Valentino integró un equipo conformado junto a León Reinoso y Tomás Ramos, representantes de Entre Ríos, bajo la dirección técnica del profesor Luis Bernal. A lo largo del certamen, el conjunto tuvo un desempeño sólido e invicto, superando cada instancia hasta llegar a una final exigente que terminó sellando el título nacional.
El joven deportista comenzó a jugar a las bochas a los 7 años, y desde entonces entrena de manera constante, practicando bocha grande y bocha chica, en canchas sintéticas y de tierra, lo que le permitió adquirir una formación integral dentro de la disciplina. “Le dedico mucho tiempo al entrenamiento”, contó, destacando el compromiso que implica sostener el rendimiento a ese nivel.

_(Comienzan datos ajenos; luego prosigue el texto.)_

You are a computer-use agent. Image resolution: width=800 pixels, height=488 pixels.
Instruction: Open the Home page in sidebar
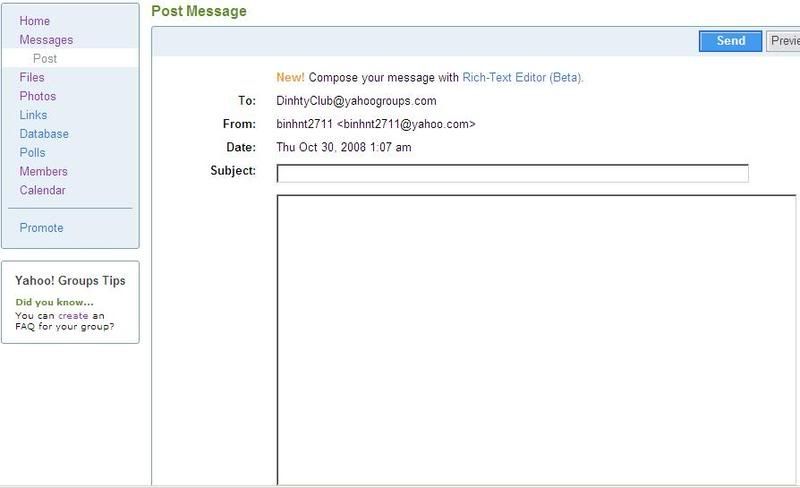(x=34, y=21)
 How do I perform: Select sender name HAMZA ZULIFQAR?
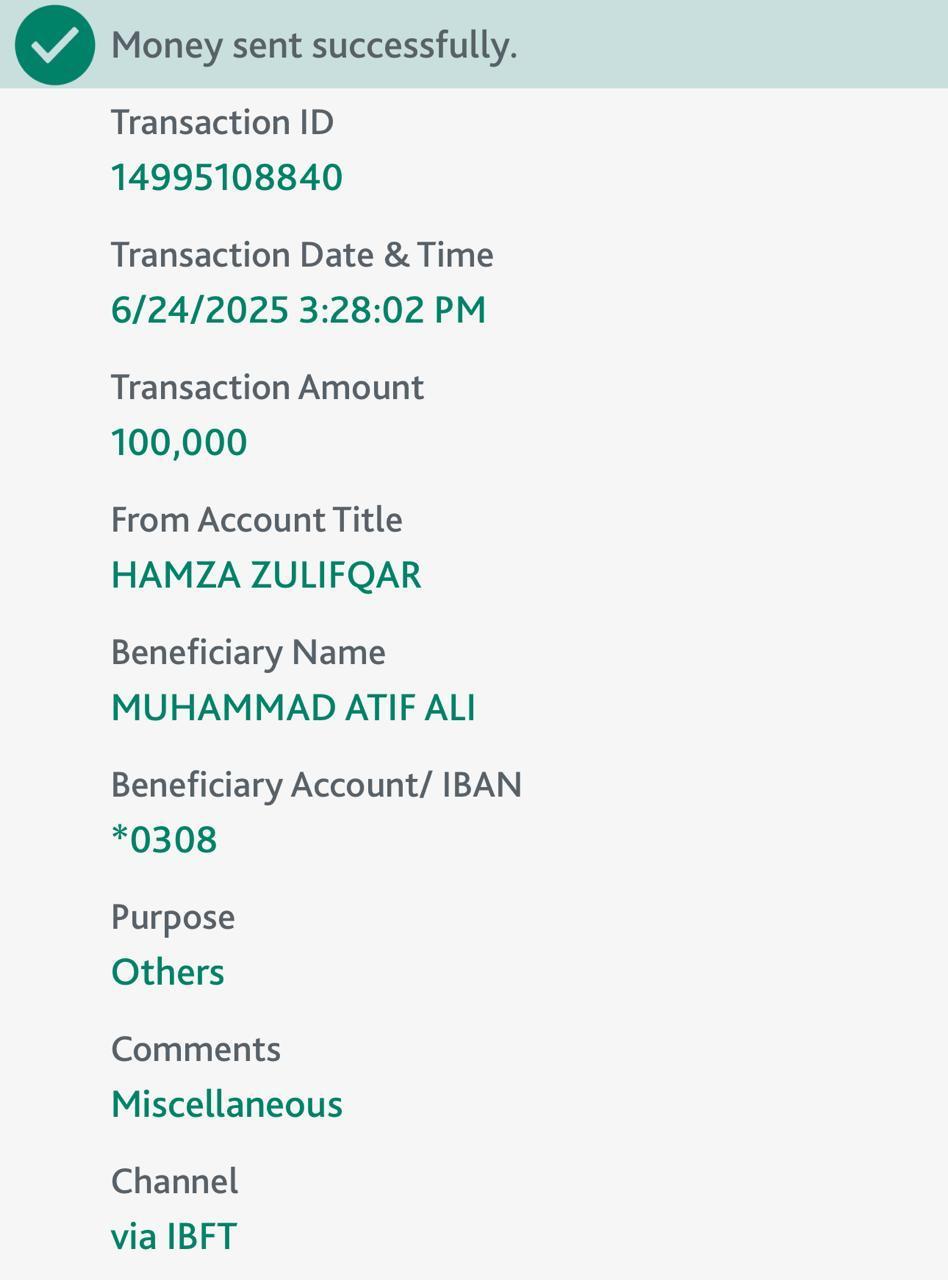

Detrás del campeonato hubo también largas horas de viaje, esfuerzo físico y emocional, y una experiencia que Valentino recuerda con entusiasmo: el mar, la competencia y la convivencia con jugadores de todo el país. “Fue cansador, pero muy lindo”, resumió.
El título obtenido le valió además un reconocimiento deportivo, como premio al trabajo realizado y al camino recorrido a tan corta edad. En sus agradecimientos, Valentino destacó el apoyo de su familia, de la gente que lo acompaña en Entre Ríos y de su profesor, piezas fundamentales para que este logro fuera posible.
Con la mirada puesta en el futuro, el joven campeón ya comenzó a competir en categorías superiores, enfrentando rivales de mayor edad, y no duda al expresar su gran sueño: llegar a vestir la camiseta de la Selección Argentina de Bochas.
La historia de Valentino Villarroel es un claro ejemplo de cómo el deporte, acompañado por el esfuerzo, la formación y el respaldo del entorno, puede abrir grandes oportunidades desde edades tempranas y convertirse en motivo de orgullo para toda la comunidad.